In contrast to PB, this study did not show any significant differences between chronic progressive and chronic stable sarcoidosis patients in BALF. But there was a trend towards higher median absolute numbers and percentage of lymphocytes, higher median percentage of Ki-67+CD4+ and FoxP3+CD4+ T cells in patients with chronic progressive than patients with chronic stable disease. Thus, our results point in the same direction as previous findings associating higher BALF lymphocytes with non-resolving disease and increased proportions of BALF Ki-67+CD4+ T cells with disease activity.2 3
Besides the already mentioned lack of screening for all possible EPM, this study has some other major limitations. The relatively small study sample, some patients not participating at every follow-up, an imbalanced sex distribution, and no patients that resolved completely, limit us to draw general conclusions from the study results. Furthermore, we cannot be sure that we properly identified the Treg population using FoxP3, as no definitive surface marker that uniquely isolates Treg cells from other T cell populations exists. However, FoxP3 is essential for the function and has been widely used for identification of Tregs.36 37
Major strengths include exploration of immune cells in two compartments, that is, lung and circulation, in treatment of naïve and phenotypically well-characterised patients, following them over a long time, enabling us to correlate immunological findings with clinical outcome.

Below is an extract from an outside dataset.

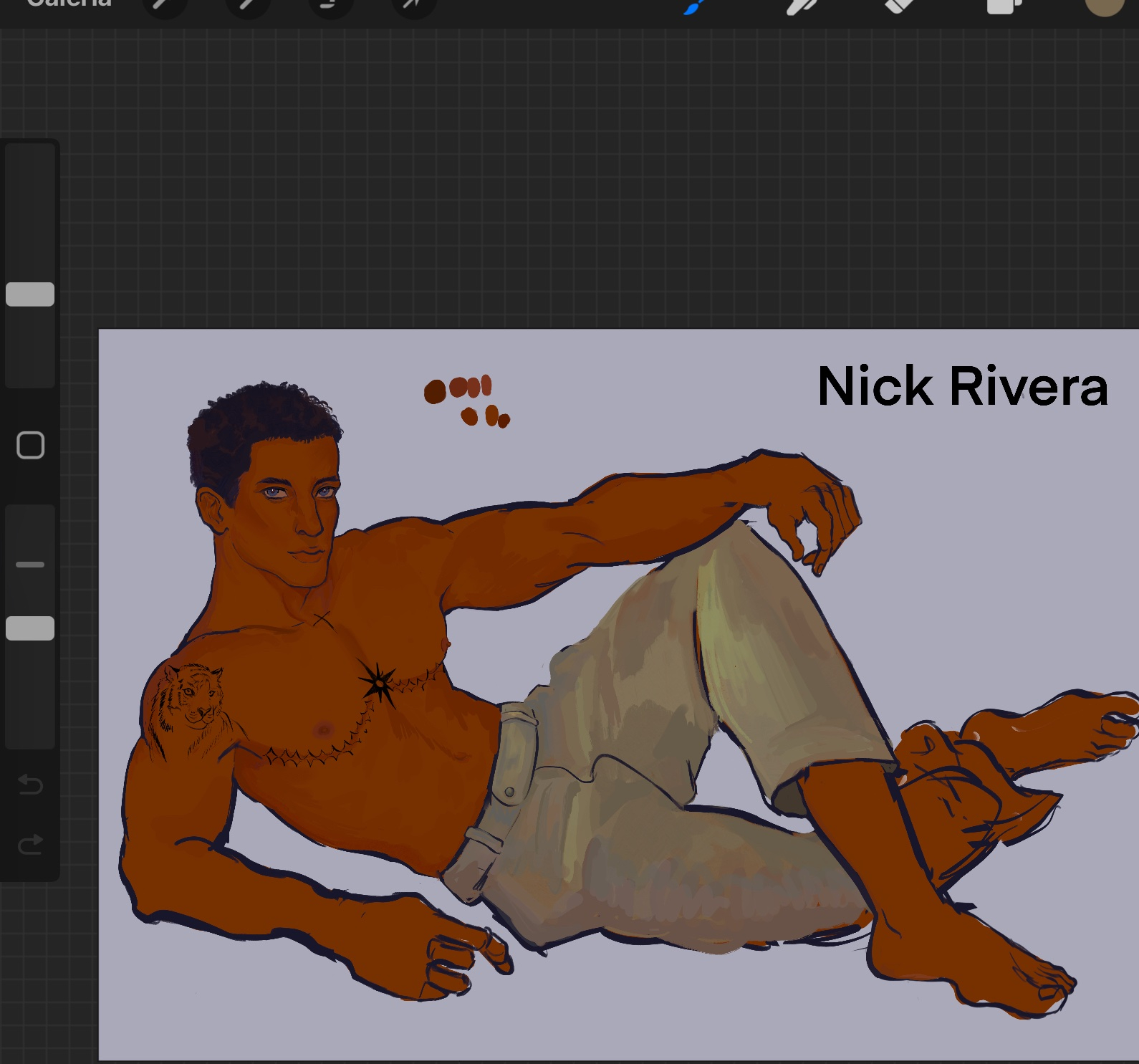The height and width of the screenshot is (1064, 1139).
Task: Click the small saved-position marker on opacity slider
Action: point(30,565)
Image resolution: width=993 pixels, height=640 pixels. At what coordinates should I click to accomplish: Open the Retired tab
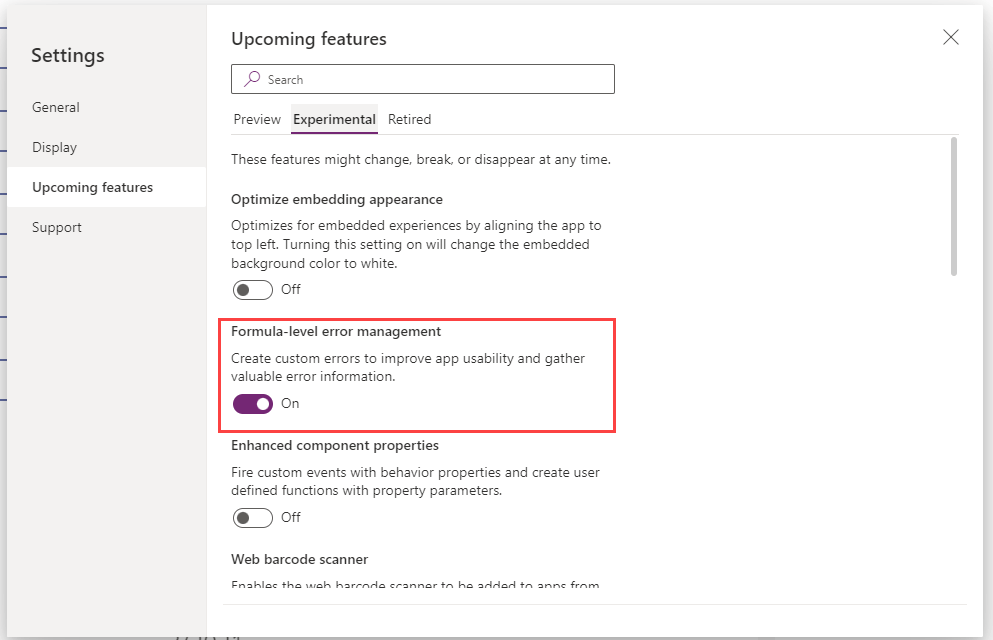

To conclude, findings from this investigation indicate that the PB lymphopenia in patients with sarcoidosis is rather due to an increased consumption, and not sequestration in organs. Patients with PB lymphopenia should be carefully monitored as they are at risk of developing a chronic active disease, anticipating a need for treatment. Measurement of Tregs, Ki-67+CD4+ and Ki-67+CD8+ T cells may help to early distinguish patients that will benefit from pharmacological intervention.
We now continue to collect patient data, also including patients under treatment with immunosuppressant and resolving patients. Hopefully, this will increase our understanding of T cell responses associated with clinical phenotypes, and enable us to more precisely select patients at risk for chronic active disease.